Web applications written with Google Web Toolkit 1.5, which now back ups Java 5, will run 1.2 to two modern times faster, said David Bruce Johnson, Google's technology manager. The toolkit is a measure toward making the Web -- not Windows, Macintosh or Linux -- the computer science layer that developers are concerned with.
"There's no inquiry any more than whether you're going to aim the browser or a desktop app," Samuel Johnson said. "For almost any new exciting app, you're going to aim the browser."
Microsoft's 'Market to Lose'
For a certain social class of programs, Samuel Johnson said, the Web is "already better than what you can make on the desktop." He added: "For extremely low-latency applications, like picture editing, I believe we're calm a couple old age out."

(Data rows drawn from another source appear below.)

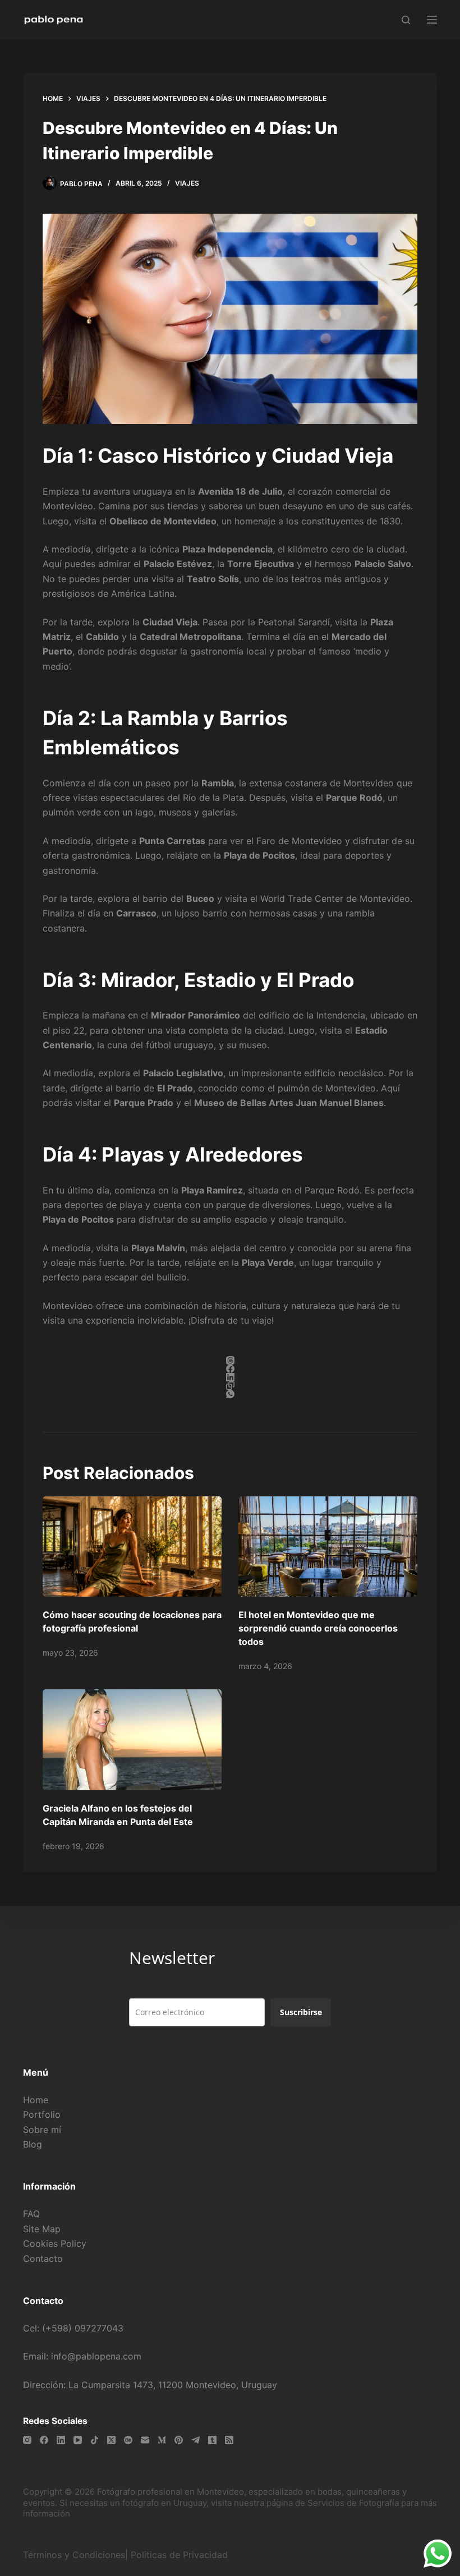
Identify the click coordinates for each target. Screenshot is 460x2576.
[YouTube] (77, 2440)
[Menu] (432, 20)
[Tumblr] (212, 2440)
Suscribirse (301, 2012)
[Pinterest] (178, 2440)
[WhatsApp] (230, 1394)
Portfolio (42, 2114)
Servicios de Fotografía (353, 2502)
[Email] (145, 2440)
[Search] (406, 20)
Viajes (187, 183)
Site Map (42, 2228)
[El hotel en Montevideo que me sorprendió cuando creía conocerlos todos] (327, 1546)
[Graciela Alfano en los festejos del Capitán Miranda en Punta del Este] (132, 1739)
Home (35, 2099)
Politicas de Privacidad (181, 2554)
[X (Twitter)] (111, 2440)
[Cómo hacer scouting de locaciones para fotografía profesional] (132, 1546)
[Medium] (162, 2440)
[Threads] (230, 1360)
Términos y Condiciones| (75, 2554)
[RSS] (229, 2440)
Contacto (43, 2258)
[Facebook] (230, 1369)
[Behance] (128, 2440)
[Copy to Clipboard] (230, 1385)
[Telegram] (195, 2440)
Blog (32, 2144)
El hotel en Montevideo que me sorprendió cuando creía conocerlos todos (318, 1628)
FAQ (31, 2213)
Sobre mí (42, 2129)
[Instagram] (27, 2440)
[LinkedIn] (230, 1377)
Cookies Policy (54, 2243)
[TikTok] (94, 2440)
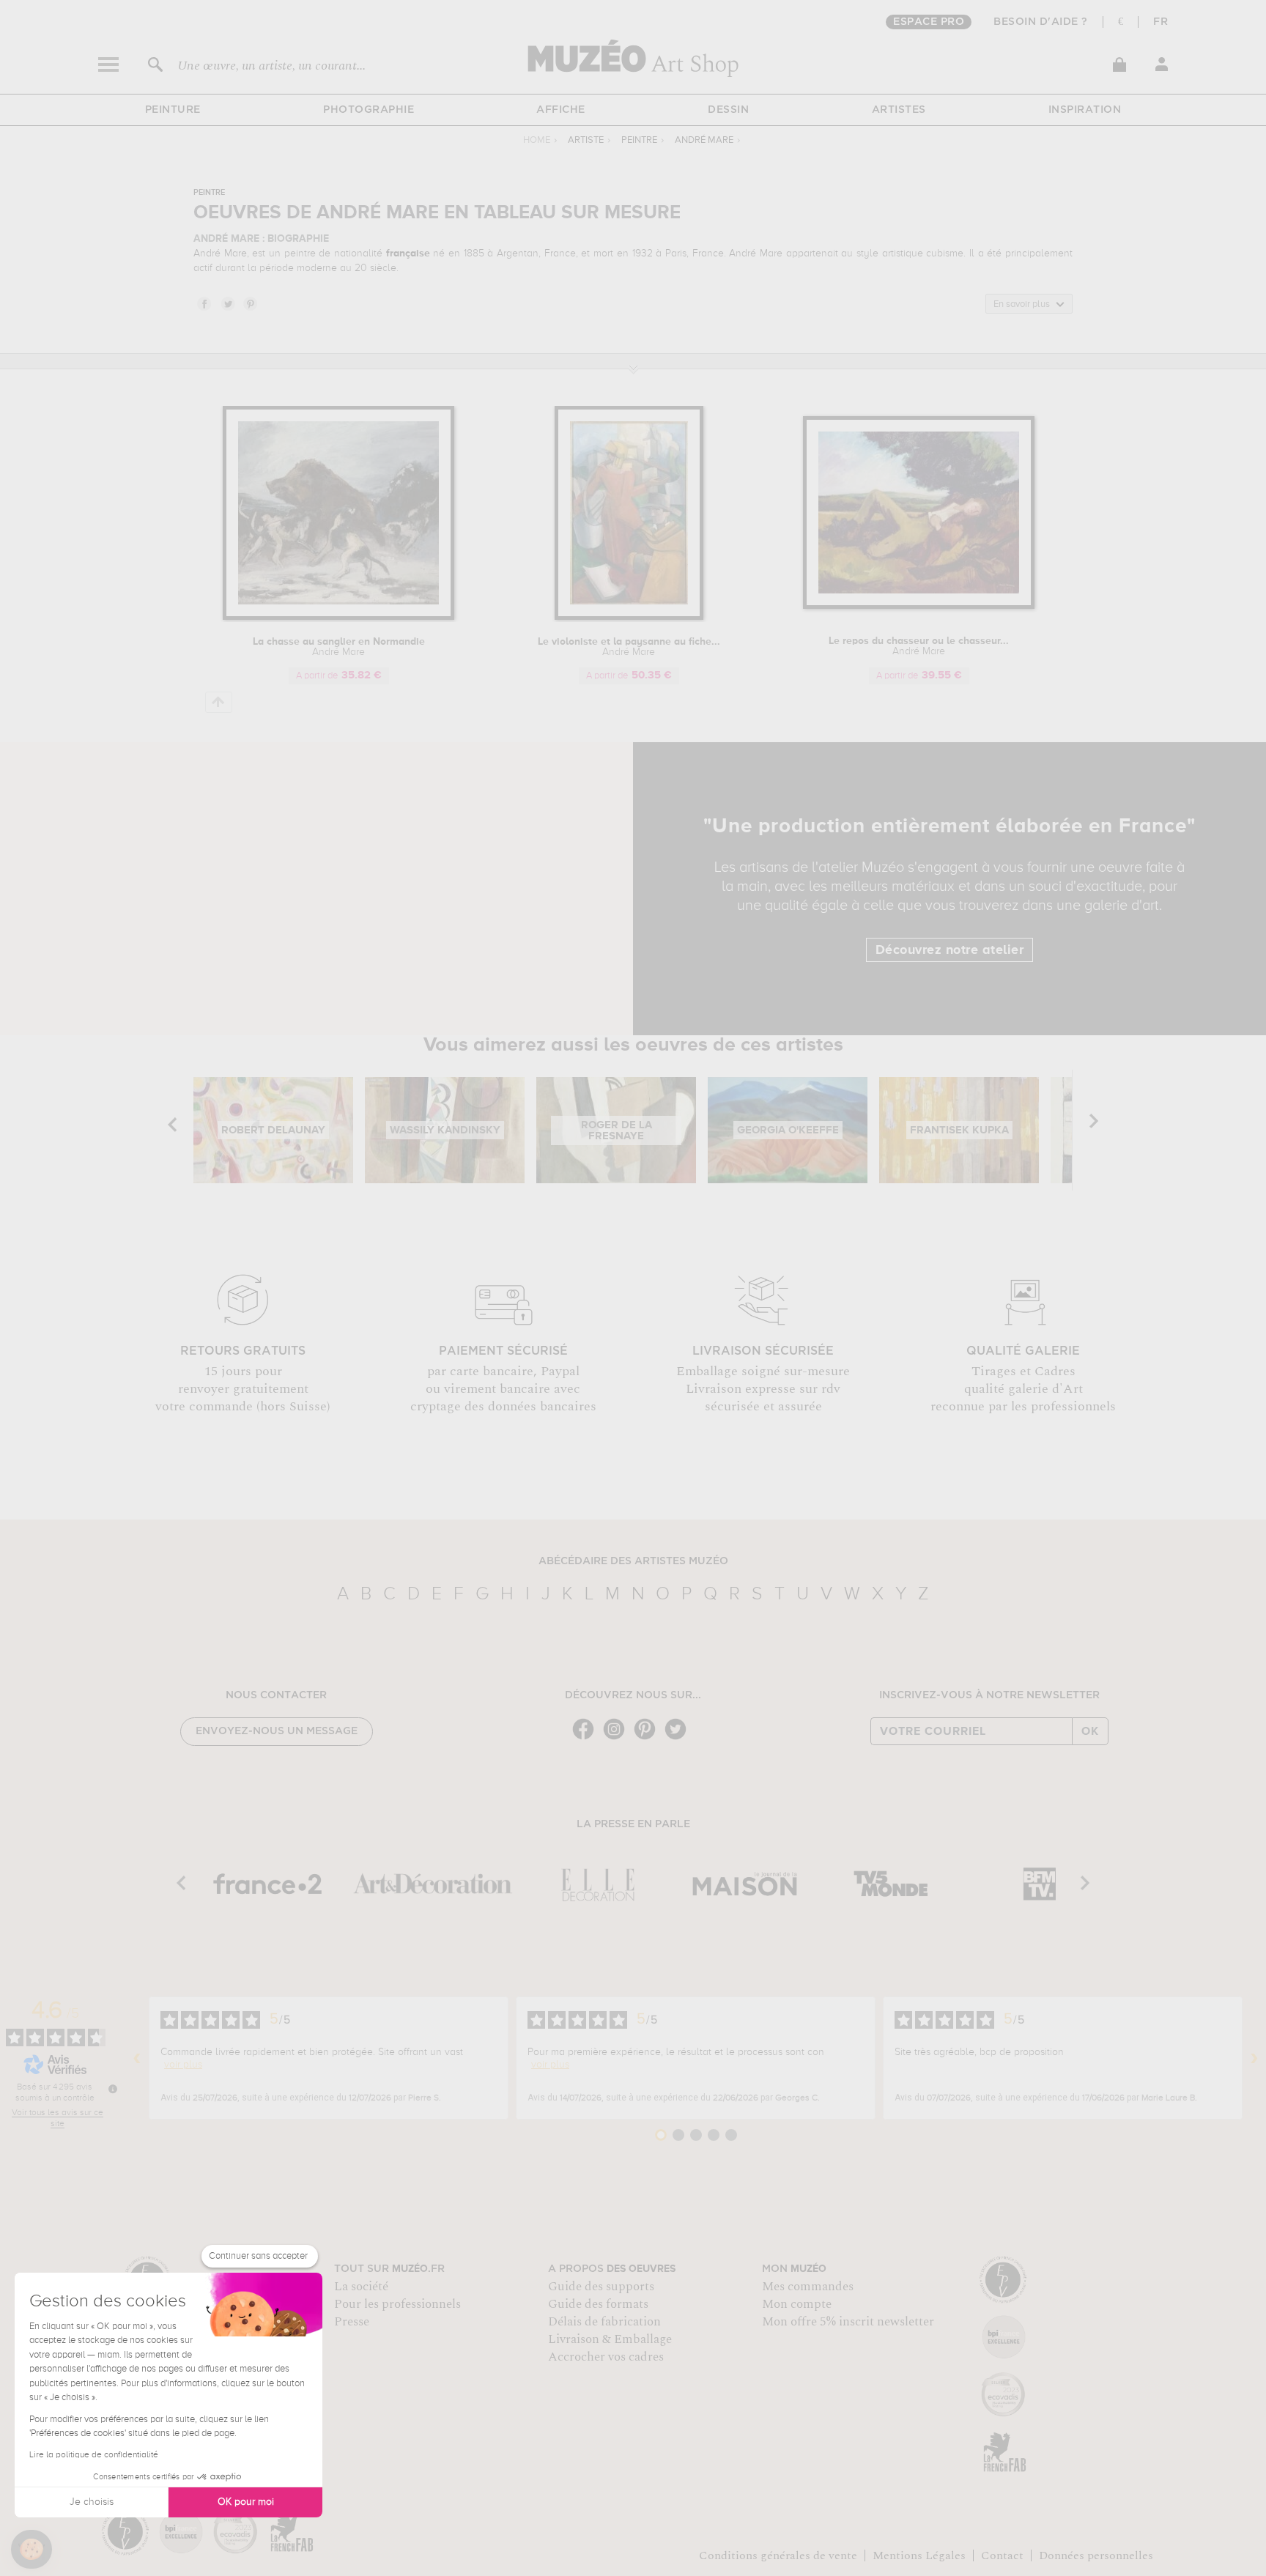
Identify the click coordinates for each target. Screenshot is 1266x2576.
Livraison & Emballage (610, 2339)
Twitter (227, 303)
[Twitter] (679, 1738)
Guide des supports (601, 2286)
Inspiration (1085, 110)
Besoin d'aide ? (1040, 22)
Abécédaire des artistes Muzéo (633, 1561)
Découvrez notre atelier (950, 950)
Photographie (368, 110)
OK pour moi (246, 2502)
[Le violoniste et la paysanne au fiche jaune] (629, 617)
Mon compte (797, 2304)
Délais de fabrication (604, 2321)
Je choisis (92, 2502)
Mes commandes (808, 2286)
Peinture (173, 110)
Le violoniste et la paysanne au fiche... (629, 647)
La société (361, 2286)
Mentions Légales (919, 2555)
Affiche (560, 110)
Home (536, 140)
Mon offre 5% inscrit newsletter (848, 2321)
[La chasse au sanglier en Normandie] (338, 617)
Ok (1090, 1731)
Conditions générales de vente (778, 2555)
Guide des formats (598, 2304)
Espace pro (928, 22)
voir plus (183, 2064)
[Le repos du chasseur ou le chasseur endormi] (919, 606)
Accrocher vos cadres (606, 2356)
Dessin (728, 110)
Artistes (899, 110)
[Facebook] (586, 1738)
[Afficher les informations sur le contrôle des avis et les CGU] (113, 2089)
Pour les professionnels (397, 2304)
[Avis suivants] (1254, 2058)
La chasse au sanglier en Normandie (339, 647)
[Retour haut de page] (219, 702)
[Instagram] (617, 1738)
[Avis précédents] (137, 2058)
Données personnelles (1096, 2555)
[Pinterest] (648, 1738)
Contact (1002, 2555)
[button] (31, 2549)
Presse (351, 2321)
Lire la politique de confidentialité (93, 2455)
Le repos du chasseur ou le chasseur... (919, 646)
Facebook (203, 303)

Such statements are nil less than a shot across Microsoft's bowknot -- and while establishing the Web as a rival to Windows is still an acclivitous battle, Google should not be underestimated here, said Rob Enderle, principal analyst with the Enderle Group.
"There is small uncertainty the browser is the best common denominator for new applications," Enderle said, "but the job is that most people don't have got web connexions that are fast adequate to dwell on it." That sort of connectivity likely won't come up for a decade, which gives Microsoft a ample window of clip to struggle back, he added.
"This is still Microsoft's marketplace to lose, but to beat out Google they have got got to take and not follow to this new capableness -- and they have lost focusing on their core defences to this attack: Windows, Office and IE," Enderle said. "Google can't do this without Microsoft's aid because people just don't change very quickly, and Google doesn't yet have got the developer support to make this a reality."
But Google is leading the manner -- and Microsoft is "bleeding developers," Enderle said. "So, yes, they can make this, but Microsoft is still in a place to barricade if they can carry quickly enough. IBM in the '90s against Microsoft was a lesson in what not to do."